More documentation, especially about download speed throttling is coming soon!
You need the following to use JZIPUpdate:
JZIPUpdate can be used both as stand-alone application from a command line*, and
of course programmatically from your own code.
*The current stand-alone application always creates a UI progress dialog,
so it's currently not possible to run in a pure text-based environment like
terminals.
For JZIPUpdate to be able to download just the ZIP entries that have changed, you need to create an index file whenever you deploy a new ZIP/JAR file on your website. The index files are generated by a utility application included with JZIPUpdate and are quite small.

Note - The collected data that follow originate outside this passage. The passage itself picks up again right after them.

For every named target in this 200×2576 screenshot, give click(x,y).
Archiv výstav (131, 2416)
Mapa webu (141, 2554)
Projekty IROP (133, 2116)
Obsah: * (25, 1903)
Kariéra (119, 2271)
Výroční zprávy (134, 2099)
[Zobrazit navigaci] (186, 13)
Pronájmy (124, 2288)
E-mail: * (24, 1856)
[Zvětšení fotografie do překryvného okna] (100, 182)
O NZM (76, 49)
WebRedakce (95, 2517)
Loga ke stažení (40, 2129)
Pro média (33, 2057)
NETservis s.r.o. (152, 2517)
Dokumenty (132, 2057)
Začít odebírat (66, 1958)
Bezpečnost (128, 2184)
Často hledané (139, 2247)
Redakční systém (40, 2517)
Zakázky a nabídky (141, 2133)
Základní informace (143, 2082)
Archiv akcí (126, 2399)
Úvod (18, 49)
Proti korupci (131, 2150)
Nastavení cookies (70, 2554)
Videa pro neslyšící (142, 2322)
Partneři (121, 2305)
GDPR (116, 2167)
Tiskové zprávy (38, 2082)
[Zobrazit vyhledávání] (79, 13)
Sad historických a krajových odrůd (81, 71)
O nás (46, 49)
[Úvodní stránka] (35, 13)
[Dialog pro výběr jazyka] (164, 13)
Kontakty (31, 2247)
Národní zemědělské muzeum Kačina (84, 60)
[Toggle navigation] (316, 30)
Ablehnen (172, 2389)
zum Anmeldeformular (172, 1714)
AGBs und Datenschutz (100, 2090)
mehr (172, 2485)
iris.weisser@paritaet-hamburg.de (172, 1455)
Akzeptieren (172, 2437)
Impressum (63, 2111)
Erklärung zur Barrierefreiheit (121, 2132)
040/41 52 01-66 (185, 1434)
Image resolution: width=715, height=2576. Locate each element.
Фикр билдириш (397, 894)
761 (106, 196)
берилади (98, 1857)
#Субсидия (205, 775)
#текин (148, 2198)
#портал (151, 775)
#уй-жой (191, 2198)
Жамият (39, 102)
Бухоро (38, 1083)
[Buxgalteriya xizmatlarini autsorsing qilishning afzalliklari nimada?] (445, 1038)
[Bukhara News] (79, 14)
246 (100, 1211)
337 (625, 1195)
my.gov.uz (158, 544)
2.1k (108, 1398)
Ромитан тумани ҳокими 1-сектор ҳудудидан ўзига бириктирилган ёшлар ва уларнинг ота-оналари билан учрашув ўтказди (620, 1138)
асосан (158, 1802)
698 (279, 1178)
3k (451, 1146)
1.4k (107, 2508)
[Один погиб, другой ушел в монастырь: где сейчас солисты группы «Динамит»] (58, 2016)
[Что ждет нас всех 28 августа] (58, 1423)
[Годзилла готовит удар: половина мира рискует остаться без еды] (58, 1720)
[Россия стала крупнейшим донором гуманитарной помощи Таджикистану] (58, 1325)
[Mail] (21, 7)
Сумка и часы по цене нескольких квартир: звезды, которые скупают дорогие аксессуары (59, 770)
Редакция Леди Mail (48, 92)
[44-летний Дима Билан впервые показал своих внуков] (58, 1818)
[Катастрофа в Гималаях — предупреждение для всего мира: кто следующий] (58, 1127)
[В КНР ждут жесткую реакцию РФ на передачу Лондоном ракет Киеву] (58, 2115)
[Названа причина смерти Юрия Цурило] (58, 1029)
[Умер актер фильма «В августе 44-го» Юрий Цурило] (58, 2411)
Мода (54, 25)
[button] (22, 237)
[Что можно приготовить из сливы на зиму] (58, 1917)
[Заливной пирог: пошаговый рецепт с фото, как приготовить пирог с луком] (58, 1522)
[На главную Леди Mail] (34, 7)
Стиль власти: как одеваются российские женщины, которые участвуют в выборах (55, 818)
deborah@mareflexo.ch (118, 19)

To generate an index file manually (replace the x.y
by the actual
version you're using) run:
java -cp jzipupdate-x.y.jar de.vxart.zipupdate.Indexer archive.zip
and to index all ZIP and JAR files in a directory:
java -cp jzipupdate-x.y.jar de.vxart.zipupdate.Indexer /some-directory-with-ZIP-files/
This will generate a file named archive.zip.idx
in the same
directory as the original archive. The index file needs to be in the same
directory on your web server as the actual archive.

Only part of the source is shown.